Page du 28 août 2020, jour diabolique...
Nous vivons dans un monde devenu obèse où l’énormité le dispute à la vulgarité. Tout est désormais énorme : plus c’est gros, mieux c’est mais le colosse est fragile, un simple virus de pas grand-chose est en passe de le flanquer par terre. Certains s’en sortent mieux que d’autres : la valeur des actions d’Apple a dépassé les 2000 milliards de Dollars, c’est monstrueux… essayez d’écrire 2000 milliards sans oublier un zéro. 2000 milliards, c’est précisément la somme que la crise des subprimes a retiré des poches des petits retraités américains selon le principe des vases communicants… Devant de telles absurdités, j’ai parfois l’impression de me retrouver dans la peau de Bérenger, le seul à ne pas être atteint de "rhinocérite" dans la pièce "Rhinocéros" d’Ionesco.
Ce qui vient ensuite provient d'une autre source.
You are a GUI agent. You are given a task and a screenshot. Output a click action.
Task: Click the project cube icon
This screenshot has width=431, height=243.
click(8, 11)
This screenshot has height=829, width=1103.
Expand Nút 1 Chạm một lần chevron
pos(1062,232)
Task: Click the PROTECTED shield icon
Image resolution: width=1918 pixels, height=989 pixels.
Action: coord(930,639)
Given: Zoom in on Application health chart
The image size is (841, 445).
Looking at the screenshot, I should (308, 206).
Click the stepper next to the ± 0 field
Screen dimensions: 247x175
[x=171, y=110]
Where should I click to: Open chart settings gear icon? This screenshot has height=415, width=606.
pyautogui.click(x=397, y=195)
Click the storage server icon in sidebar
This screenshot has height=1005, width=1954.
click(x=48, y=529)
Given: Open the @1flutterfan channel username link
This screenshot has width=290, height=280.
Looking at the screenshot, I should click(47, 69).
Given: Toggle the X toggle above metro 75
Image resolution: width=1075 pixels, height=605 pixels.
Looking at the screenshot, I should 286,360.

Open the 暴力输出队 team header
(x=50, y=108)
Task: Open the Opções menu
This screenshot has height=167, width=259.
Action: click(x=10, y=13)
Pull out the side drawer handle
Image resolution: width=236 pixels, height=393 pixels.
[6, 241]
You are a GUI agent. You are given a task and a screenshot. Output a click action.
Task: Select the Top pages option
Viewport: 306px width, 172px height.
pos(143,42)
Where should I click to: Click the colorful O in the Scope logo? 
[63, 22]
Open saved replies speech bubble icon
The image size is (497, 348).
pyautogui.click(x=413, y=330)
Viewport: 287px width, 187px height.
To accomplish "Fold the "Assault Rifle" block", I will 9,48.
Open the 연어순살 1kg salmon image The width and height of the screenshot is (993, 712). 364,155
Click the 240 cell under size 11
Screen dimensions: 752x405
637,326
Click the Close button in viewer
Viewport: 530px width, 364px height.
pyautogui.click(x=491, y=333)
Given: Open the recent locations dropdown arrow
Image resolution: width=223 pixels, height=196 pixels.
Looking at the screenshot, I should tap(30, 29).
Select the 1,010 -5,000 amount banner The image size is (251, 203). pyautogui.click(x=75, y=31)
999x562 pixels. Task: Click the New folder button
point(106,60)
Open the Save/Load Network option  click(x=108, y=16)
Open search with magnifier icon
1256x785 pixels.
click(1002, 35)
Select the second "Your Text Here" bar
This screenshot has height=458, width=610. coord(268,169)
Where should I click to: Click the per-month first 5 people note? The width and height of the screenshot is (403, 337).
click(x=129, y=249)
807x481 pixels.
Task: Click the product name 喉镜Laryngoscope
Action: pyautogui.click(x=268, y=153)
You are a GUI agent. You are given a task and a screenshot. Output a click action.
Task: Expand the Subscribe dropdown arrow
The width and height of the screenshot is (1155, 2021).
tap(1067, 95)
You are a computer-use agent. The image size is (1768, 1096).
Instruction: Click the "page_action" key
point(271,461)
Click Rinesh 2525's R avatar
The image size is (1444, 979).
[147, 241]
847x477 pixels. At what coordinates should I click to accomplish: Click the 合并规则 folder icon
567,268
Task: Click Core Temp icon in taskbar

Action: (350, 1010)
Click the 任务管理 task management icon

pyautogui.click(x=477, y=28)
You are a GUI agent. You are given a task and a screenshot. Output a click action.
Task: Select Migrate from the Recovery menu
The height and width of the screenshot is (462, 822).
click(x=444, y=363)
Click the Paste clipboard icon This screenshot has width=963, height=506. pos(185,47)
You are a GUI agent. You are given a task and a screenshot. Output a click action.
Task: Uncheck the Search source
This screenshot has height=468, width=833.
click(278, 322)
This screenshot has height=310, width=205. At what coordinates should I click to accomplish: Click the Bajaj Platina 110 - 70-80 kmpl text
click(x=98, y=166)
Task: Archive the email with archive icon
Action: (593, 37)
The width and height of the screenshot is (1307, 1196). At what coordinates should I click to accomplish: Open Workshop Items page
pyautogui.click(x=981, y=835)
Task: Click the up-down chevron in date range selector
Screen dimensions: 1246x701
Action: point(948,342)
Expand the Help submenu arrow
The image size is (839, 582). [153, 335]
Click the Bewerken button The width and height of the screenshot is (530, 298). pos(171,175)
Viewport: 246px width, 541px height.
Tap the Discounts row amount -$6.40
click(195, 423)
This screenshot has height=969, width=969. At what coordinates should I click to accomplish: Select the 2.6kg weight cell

Cette épidémie provoque une apathie coupable et vous fait accepter le pire dans la joie et la bonne humeur… je préfère tourner le dos à ce monde et lui opposer ce que j’ai de plus humain en lui montrant mon cul. À absurdité, absurdité et demie… Inutile de chercher ailleurs le propre de l’Homme, c’est un héritage caractéristique que nous devons à notre passage à la station verticale il y a quelques millions d’années.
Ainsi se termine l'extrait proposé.